→ PROVIDED ENTRIES:
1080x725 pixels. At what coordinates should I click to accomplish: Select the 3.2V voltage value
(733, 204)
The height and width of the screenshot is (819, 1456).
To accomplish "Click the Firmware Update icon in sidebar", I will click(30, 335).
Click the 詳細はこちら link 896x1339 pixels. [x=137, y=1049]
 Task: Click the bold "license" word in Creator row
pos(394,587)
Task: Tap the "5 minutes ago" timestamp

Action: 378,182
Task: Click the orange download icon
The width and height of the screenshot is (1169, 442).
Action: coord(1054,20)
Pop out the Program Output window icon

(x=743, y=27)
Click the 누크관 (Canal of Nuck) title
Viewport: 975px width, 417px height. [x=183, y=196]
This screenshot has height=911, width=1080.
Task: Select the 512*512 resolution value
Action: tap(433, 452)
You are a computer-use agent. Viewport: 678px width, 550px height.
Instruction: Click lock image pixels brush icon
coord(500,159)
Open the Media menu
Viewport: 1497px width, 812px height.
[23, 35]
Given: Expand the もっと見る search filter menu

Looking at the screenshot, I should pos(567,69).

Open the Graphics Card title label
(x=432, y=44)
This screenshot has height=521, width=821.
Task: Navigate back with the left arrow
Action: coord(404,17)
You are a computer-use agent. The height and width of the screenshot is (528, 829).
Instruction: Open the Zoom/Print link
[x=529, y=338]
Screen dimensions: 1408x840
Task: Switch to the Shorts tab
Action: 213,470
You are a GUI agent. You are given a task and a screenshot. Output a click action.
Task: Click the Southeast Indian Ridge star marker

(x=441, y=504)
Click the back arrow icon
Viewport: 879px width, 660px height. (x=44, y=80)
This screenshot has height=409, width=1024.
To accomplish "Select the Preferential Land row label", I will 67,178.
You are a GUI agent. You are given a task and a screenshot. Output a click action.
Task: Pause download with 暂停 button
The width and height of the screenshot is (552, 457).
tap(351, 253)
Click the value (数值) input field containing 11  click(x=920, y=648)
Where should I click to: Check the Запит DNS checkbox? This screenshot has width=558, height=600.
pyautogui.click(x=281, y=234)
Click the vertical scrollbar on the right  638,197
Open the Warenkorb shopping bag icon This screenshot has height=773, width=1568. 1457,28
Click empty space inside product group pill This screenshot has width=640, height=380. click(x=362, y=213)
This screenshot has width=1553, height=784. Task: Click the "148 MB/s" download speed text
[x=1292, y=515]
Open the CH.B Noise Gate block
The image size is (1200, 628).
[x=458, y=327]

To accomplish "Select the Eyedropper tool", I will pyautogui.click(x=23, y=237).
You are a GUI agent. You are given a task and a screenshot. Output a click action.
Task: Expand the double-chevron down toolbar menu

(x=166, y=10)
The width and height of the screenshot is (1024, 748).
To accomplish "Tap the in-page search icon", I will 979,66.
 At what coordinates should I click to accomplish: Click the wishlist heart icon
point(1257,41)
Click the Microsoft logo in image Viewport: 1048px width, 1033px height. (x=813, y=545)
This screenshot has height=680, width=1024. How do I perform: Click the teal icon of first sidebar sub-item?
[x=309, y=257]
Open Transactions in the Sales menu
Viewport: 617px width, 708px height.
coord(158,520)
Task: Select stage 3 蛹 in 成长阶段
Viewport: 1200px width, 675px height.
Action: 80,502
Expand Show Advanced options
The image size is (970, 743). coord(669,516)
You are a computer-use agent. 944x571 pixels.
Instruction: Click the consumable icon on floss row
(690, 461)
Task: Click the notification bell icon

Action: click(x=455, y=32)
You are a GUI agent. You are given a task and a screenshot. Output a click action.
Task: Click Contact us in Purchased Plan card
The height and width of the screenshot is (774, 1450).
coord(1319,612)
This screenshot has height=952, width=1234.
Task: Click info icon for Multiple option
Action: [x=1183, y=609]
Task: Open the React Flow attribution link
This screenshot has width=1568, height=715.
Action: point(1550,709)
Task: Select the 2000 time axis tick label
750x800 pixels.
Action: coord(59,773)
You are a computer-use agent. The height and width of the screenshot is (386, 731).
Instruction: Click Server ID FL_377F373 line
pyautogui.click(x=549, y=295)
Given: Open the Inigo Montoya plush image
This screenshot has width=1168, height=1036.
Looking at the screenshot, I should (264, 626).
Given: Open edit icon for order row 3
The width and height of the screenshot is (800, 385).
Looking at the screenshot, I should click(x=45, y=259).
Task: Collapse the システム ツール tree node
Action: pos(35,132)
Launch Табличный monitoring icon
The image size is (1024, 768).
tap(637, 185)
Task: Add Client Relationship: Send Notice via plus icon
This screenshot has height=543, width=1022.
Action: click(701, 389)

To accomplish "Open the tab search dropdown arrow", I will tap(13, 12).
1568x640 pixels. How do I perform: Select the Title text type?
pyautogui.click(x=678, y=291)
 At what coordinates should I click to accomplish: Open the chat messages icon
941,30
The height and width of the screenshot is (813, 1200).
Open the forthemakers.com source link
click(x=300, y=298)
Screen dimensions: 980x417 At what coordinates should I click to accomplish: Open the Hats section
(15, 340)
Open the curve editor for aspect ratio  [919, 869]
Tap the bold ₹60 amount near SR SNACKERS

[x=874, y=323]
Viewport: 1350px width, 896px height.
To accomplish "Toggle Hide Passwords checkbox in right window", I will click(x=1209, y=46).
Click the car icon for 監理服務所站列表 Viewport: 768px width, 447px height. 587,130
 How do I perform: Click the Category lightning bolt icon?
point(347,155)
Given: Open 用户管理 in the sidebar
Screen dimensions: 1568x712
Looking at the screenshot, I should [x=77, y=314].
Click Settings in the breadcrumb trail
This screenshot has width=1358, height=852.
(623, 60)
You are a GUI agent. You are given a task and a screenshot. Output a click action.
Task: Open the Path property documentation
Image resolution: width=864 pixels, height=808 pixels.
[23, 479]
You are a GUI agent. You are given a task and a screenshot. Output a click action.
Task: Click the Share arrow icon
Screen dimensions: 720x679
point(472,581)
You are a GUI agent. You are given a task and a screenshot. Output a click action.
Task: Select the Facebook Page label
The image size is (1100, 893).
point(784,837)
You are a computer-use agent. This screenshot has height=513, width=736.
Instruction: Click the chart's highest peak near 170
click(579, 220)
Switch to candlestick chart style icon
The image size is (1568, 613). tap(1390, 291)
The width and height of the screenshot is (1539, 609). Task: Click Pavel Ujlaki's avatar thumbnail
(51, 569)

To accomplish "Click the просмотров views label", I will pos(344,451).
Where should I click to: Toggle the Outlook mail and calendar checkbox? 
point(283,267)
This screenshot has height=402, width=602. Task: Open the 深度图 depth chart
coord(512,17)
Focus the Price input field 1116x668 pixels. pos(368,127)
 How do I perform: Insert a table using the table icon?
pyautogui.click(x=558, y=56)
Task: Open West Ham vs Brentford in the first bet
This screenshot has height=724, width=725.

→ YOUR GOAL: Above are records; say how many of their lines contain the word "field", giving only the number.

→ THE ANSWER: 2